A college professor teaching a course on “American terrorism,” Michael hasn’t quite recovered from the death of his wife, an FBI agent, in a Ruby Ridge-style standoff. So he’s already a little on edge when a typical suburban snafu — a piece of misdirected mail — first leads him to believe that Oliver is not whom or what he claims to be. As he roots around, investigating Oliver’s past, Michael begins to wonder whether his neighbor was involved in the recent St. Louis bombing of a building housing federal offices (think Oklahoma City redux).

Is Michael just being paranoid, inventing a nefarious past and present for Oliver from random bits of coincidence? Are the Langs merely the church-group-attending, little-league-playing, puff-pastry-eating suburbanites they appear to be? As Michael descends into obsession and high anxiety, the film returns to the dreamlike quality with which it began, reflecting Michael’s fear and confusion — the Langs’ house, for example, is now lit up at night with spooky orange lights, looking like a face made scary by a flashlight placed strategically under the chin. The screen personas of Bridges and Robbins play into the audience’s doubts: Both have made a career of playing slightly crazy characters, so the question becomes, Which one is the nutjob here? (Cusack, too, plays with her image of a woman on the borderline: Is she just the normally scary type of Stepfordesque suburban mom, or is she a conniving terrorist in league with her husband? All three are perfectly cast and a delight to watch.)

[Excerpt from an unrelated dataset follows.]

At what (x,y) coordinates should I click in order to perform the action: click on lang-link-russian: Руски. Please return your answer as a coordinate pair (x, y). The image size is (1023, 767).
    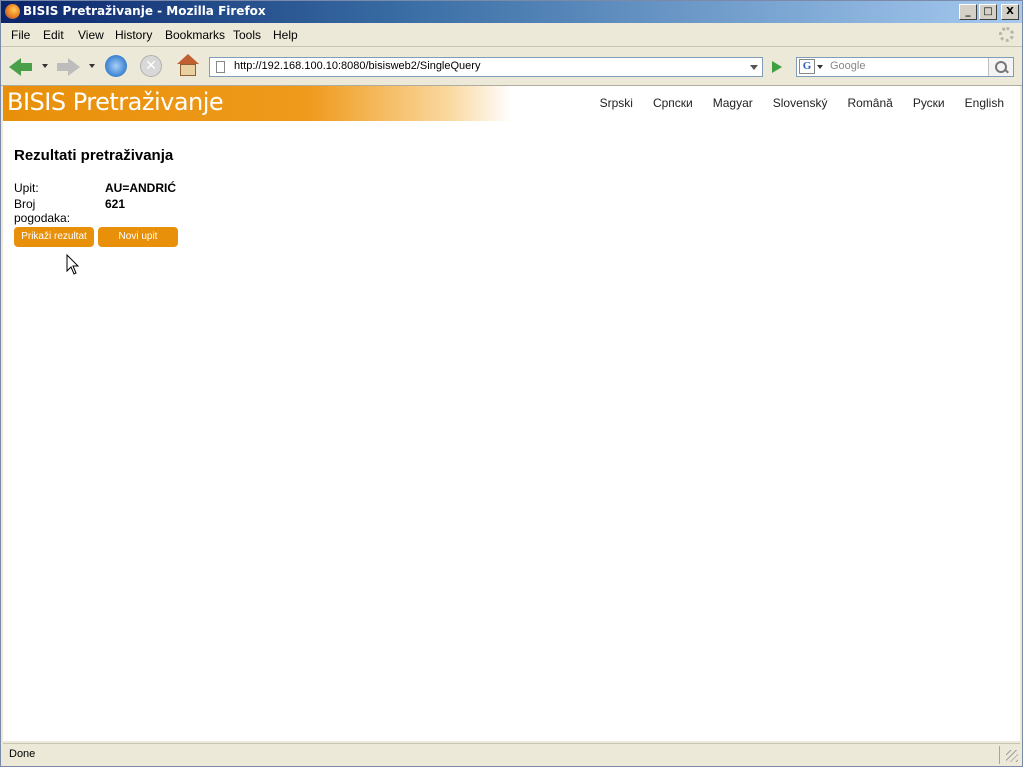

Unfortunately, this is a Hollywood movie, and Hollywood-style promotion has already ensured that we know how things will turn out, for the most part, if we hadn’t guessed already. Who’s right and who’s wrong, who’s good and who’s bad must be clear-cut: Hollywood deplores shades of gray. And despite a clever setup that could have seen the film turn in several different, original ways, the third act is a mess: What could have been a keen character drama, an even more incisive psychological thriller, instead deteriorates into car chases and fistfights. Michael’s apparently paranoid connections turn out not to be coincidences, yet the conniving twist of the plot at the end relies on what turns out to be unforgivably convenient coincidences early in the film.

When I dwell on what might have been, I find myself disappointed with Arlington Road. But what’s actually there on the screen is still a cut above the typical summer blockbuster. Insidious and thought-provoking — though not in the way I hoped it would be — Arlington Road is an intriguing film, a cautionary tale for our uneasy times.